Extrait à lire
Drogue : la loi pour réduire les risques

Pratiquée avec succès depuis vingt ans, la distribution de seringues consacrée au Sénat.

 

C’est la fin d’une aberration française. Mercredi dans la nuit, le Sénat a adopté un amendement qui donne enfin un cadre légal à la «réduction des risques» liés à l’usage de drogues. Depuis plus de vingt ans, cette pratique, qui s’est imposée, au départ, du terrain, par la nécessité face au sida de distribuer des seringues propres aux toxicomanes, n’était couverte «que par une simple circulaire», a rappelé Jean-François Mattei. Forte de ses succès ­ «une diminution massive de la transmission du VIH par voie intraveineuse» et «une division par cinq de la mortalité par overdose», selon le ministre ­, la réduction des risques, labellisée «RDR», sera désormais inscrite dans la loi.

L’amendement déposé par le sénateur Bernard Plasait (UMP Paris) et repris à son compte par le gouvernement précise que «la définition de la politique de réduction des risques relève de l’Etat» et que cette dernière «vise à prévenir la transmission des infections […] la mortalité par surdose […] et les dommages sociaux liés à la toxicomanie par des substances classées comme stupéfiants». Les actions conduites seront, par ailleurs, définies par «un document de référence approuvé par décret» et financées par «l’Etat sans préjudice d’autres participations, notamment des collectivités locales». Enfin, «les personnes accueillies dans les centres d’accueil et d’accompagnement […] bénéficient d’une prise en charge anonyme et gratuite». Hier, le ministre de la Santé s’est félicité d’avoir «tenu [son] engagement».

Tâche
Réécrivez le passage de l'article sur la loi de réduction des risques qui commence aux mots « Drogue : la » et s'arrête après « dans la loi. », en remplaçant « Sénat » par « Parlement ».

Données fournies
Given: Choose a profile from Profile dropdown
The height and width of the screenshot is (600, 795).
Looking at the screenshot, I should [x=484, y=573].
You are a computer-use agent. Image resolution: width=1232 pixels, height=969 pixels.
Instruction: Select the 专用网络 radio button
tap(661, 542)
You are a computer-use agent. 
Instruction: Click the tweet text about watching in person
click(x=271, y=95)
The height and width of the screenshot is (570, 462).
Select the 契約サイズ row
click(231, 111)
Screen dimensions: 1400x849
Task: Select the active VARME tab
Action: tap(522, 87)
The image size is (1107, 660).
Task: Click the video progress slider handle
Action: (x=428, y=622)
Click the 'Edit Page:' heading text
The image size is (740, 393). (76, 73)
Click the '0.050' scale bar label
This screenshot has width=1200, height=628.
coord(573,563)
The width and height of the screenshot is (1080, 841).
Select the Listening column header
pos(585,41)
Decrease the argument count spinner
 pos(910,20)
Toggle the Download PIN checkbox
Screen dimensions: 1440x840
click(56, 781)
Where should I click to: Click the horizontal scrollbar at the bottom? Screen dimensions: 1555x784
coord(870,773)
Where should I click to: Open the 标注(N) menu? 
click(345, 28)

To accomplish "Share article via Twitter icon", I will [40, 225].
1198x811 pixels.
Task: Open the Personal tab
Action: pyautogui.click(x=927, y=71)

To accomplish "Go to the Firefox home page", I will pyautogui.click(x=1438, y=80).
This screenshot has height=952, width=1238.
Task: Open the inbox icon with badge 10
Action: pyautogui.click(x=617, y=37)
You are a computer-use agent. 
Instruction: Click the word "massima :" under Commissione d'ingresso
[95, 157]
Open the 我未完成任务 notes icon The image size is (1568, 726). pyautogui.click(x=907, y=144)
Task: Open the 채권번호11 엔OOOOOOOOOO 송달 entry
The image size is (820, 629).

Réponse
Drogue : la loi pour réduire les risques

Pratiquée avec succès depuis vingt ans, la distribution de seringues consacrée au Parlement.

 

C’est la fin d’une aberration française. Mercredi dans la nuit, le Parlement a adopté un amendement qui donne enfin un cadre légal à la «réduction des risques» liés à l’usage de drogues. Depuis plus de vingt ans, cette pratique, qui s’est imposée, au départ, du terrain, par la nécessité face au sida de distribuer des seringues propres aux toxicomanes, n’était couverte «que par une simple circulaire», a rappelé Jean-François Mattei. Forte de ses succès ­ «une diminution massive de la transmission du VIH par voie intraveineuse» et «une division par cinq de la mortalité par overdose», selon le ministre ­, la réduction des risques, labellisée «RDR», sera désormais inscrite dans la loi.